• **INSTRUCTIONS TO FOLLOW**: A word-for-word copy is required of the line containing "Close the image picker dialog" and of each line after it in the material below, through the last one.
· · ·
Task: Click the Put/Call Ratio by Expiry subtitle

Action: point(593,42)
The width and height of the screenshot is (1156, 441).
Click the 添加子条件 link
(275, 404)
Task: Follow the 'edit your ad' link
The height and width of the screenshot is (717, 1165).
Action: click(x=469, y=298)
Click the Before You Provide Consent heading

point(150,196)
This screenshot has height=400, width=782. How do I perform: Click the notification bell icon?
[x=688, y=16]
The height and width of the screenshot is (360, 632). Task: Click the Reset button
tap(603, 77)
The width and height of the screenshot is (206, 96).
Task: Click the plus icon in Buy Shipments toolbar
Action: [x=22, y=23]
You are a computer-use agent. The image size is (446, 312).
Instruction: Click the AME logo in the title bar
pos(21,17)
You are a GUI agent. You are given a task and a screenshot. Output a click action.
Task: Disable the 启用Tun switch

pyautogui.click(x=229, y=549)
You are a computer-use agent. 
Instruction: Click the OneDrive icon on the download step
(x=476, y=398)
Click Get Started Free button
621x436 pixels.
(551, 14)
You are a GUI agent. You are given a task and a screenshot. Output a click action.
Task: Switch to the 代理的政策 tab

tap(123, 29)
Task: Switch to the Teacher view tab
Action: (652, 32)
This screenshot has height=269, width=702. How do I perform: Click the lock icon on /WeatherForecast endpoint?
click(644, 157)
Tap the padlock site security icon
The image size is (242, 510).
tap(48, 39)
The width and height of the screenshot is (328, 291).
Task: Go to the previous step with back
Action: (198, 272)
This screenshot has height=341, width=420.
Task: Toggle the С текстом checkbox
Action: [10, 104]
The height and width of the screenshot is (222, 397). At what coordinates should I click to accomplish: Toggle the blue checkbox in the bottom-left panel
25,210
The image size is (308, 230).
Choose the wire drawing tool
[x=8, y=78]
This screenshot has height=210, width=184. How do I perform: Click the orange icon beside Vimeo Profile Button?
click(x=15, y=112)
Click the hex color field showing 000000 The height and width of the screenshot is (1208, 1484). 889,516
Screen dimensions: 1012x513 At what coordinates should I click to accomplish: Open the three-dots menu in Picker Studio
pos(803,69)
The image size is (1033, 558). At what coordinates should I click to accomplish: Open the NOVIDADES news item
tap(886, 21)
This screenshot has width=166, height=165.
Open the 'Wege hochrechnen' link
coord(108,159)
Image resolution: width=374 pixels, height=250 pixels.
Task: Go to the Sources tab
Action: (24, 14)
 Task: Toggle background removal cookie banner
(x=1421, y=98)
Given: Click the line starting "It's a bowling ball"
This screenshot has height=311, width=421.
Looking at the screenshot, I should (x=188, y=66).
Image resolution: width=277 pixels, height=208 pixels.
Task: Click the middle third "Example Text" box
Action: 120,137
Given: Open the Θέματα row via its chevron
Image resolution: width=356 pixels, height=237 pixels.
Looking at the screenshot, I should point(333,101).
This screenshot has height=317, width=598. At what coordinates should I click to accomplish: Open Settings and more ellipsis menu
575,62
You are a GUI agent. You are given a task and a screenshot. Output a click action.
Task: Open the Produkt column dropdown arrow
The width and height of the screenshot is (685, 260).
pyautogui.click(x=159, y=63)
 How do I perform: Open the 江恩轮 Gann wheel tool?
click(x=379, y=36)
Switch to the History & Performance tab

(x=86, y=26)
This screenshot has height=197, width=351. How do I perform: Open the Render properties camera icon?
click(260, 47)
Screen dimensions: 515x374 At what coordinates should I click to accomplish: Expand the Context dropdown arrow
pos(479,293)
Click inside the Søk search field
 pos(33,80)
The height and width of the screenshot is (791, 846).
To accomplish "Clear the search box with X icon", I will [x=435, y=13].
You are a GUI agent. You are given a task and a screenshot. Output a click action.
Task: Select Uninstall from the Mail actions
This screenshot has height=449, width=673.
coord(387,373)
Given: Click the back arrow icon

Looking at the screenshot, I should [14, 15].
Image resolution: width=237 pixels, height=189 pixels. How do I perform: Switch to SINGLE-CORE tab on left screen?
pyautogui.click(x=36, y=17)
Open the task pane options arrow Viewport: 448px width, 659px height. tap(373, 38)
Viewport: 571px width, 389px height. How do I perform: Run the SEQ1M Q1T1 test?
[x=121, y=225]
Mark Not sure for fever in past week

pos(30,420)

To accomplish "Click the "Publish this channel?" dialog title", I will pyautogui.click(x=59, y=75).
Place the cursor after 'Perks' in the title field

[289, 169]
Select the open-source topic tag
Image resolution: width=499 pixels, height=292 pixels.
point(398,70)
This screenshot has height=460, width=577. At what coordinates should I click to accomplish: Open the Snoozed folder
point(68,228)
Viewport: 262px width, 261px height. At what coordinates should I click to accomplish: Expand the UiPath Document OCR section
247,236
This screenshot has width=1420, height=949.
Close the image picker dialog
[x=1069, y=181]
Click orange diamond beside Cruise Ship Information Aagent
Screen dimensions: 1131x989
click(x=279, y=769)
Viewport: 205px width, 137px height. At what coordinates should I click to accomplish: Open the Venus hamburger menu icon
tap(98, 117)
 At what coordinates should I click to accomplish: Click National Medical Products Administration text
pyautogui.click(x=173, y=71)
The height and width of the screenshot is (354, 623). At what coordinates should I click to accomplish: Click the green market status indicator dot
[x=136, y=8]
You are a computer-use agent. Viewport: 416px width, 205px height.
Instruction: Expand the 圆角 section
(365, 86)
· · ·
• **RESULT OF THIS TASK**:
Close the image picker dialog
[x=1069, y=181]
Click orange diamond beside Cruise Ship Information Aagent
Screen dimensions: 1131x989
click(x=279, y=769)
Viewport: 205px width, 137px height. At what coordinates should I click to accomplish: Open the Venus hamburger menu icon
tap(98, 117)
 At what coordinates should I click to accomplish: Click National Medical Products Administration text
pyautogui.click(x=173, y=71)
The height and width of the screenshot is (354, 623). At what coordinates should I click to accomplish: Click the green market status indicator dot
[x=136, y=8]
You are a computer-use agent. Viewport: 416px width, 205px height.
Instruction: Expand the 圆角 section
(365, 86)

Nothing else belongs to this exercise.